Brief
Repeat back the listing below, word for word and in full.

Given records
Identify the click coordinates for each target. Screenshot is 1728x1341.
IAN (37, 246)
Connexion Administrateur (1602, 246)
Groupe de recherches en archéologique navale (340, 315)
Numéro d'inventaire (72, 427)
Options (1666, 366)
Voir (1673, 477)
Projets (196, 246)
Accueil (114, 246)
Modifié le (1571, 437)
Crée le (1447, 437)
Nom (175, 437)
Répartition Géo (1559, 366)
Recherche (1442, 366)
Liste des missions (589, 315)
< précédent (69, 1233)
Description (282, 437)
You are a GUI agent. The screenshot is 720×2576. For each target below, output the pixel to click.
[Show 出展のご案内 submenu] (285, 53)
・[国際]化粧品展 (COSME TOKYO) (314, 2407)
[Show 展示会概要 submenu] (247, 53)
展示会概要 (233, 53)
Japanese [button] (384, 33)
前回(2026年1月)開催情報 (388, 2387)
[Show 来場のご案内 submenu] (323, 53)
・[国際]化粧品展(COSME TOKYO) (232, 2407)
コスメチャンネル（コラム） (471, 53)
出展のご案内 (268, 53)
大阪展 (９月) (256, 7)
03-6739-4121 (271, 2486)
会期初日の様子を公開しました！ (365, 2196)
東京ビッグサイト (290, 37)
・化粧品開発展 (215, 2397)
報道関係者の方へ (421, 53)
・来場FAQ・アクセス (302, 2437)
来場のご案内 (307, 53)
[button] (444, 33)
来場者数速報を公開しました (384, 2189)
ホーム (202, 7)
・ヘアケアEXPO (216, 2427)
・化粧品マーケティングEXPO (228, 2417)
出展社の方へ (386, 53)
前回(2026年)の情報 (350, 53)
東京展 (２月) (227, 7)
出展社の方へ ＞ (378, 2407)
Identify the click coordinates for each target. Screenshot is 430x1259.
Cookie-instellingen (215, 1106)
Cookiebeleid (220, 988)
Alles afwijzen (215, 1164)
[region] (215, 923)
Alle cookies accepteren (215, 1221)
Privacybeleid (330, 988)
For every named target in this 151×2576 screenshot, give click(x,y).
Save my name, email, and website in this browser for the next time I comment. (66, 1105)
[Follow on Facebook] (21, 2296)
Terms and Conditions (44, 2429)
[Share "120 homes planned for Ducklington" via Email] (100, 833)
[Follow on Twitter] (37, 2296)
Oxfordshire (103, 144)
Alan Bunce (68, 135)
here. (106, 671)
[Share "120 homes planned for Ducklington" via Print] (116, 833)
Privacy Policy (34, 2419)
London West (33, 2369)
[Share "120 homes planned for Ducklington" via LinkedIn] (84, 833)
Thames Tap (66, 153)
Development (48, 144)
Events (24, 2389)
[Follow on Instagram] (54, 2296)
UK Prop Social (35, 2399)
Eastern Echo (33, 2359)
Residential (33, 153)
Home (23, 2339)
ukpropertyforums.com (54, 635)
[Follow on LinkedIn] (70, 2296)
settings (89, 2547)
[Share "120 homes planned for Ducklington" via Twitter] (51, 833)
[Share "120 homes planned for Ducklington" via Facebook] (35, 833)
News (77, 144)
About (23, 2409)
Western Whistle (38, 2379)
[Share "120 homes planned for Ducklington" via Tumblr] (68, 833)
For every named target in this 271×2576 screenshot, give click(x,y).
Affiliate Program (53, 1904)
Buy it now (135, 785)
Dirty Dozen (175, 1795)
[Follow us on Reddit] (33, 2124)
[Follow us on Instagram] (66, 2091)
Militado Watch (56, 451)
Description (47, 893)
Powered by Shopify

Answer to this problem
Identify the click coordinates for each target. Screenshot is 1728x1341.
IAN (37, 246)
Connexion Administrateur (1602, 246)
Groupe de recherches en archéologique navale (340, 315)
Numéro d'inventaire (72, 427)
Options (1666, 366)
Voir (1673, 477)
Projets (196, 246)
Accueil (114, 246)
Modifié le (1571, 437)
Crée le (1447, 437)
Nom (175, 437)
Répartition Géo (1559, 366)
Recherche (1442, 366)
Liste des missions (589, 315)
< précédent (69, 1233)
Description (282, 437)
You are a GUI agent. The screenshot is 720×2576. For each target below, output the pixel to click.
[Show 出展のご案内 submenu] (285, 53)
・[国際]化粧品展 (COSME TOKYO) (314, 2407)
[Show 展示会概要 submenu] (247, 53)
展示会概要 (233, 53)
Japanese [button] (384, 33)
前回(2026年1月)開催情報 (388, 2387)
[Show 来場のご案内 submenu] (323, 53)
・[国際]化粧品展(COSME TOKYO) (232, 2407)
コスメチャンネル（コラム） (471, 53)
出展のご案内 (268, 53)
大阪展 (９月) (256, 7)
03-6739-4121 (271, 2486)
会期初日の様子を公開しました！ (365, 2196)
東京ビッグサイト (290, 37)
・化粧品開発展 (215, 2397)
報道関係者の方へ (421, 53)
・来場FAQ・アクセス (302, 2437)
来場のご案内 (307, 53)
[button] (444, 33)
来場者数速報を公開しました (384, 2189)
ホーム (202, 7)
・ヘアケアEXPO (216, 2427)
・化粧品マーケティングEXPO (228, 2417)
出展社の方へ (386, 53)
前回(2026年)の情報 (350, 53)
東京展 (２月) (227, 7)
出展社の方へ ＞ (378, 2407)
Identify the click coordinates for each target. Screenshot is 430x1259.
Cookie-instellingen (215, 1106)
Cookiebeleid (220, 988)
Alles afwijzen (215, 1164)
[region] (215, 923)
Alle cookies accepteren (215, 1221)
Privacybeleid (330, 988)
For every named target in this 151×2576 screenshot, give click(x,y).
Save my name, email, and website in this browser for the next time I comment. (66, 1105)
[Follow on Facebook] (21, 2296)
Terms and Conditions (44, 2429)
[Share "120 homes planned for Ducklington" via Email] (100, 833)
[Follow on Twitter] (37, 2296)
Oxfordshire (103, 144)
Alan Bunce (68, 135)
here. (106, 671)
[Share "120 homes planned for Ducklington" via Print] (116, 833)
Privacy Policy (34, 2419)
London West (33, 2369)
[Share "120 homes planned for Ducklington" via LinkedIn] (84, 833)
Thames Tap (66, 153)
Development (48, 144)
Events (24, 2389)
[Follow on Instagram] (54, 2296)
UK Prop Social (35, 2399)
Eastern Echo (33, 2359)
Residential (33, 153)
Home (23, 2339)
ukpropertyforums.com (54, 635)
[Follow on LinkedIn] (70, 2296)
settings (89, 2547)
[Share "120 homes planned for Ducklington" via Twitter] (51, 833)
[Share "120 homes planned for Ducklington" via Facebook] (35, 833)
News (77, 144)
About (23, 2409)
Western Whistle (38, 2379)
[Share "120 homes planned for Ducklington" via Tumblr] (68, 833)
For every named target in this 271×2576 screenshot, give click(x,y).
Affiliate Program (53, 1904)
Buy it now (135, 785)
Dirty Dozen (175, 1795)
[Follow us on Reddit] (33, 2124)
[Follow us on Instagram] (66, 2091)
Militado Watch (56, 451)
Description (47, 893)
Powered by Shopify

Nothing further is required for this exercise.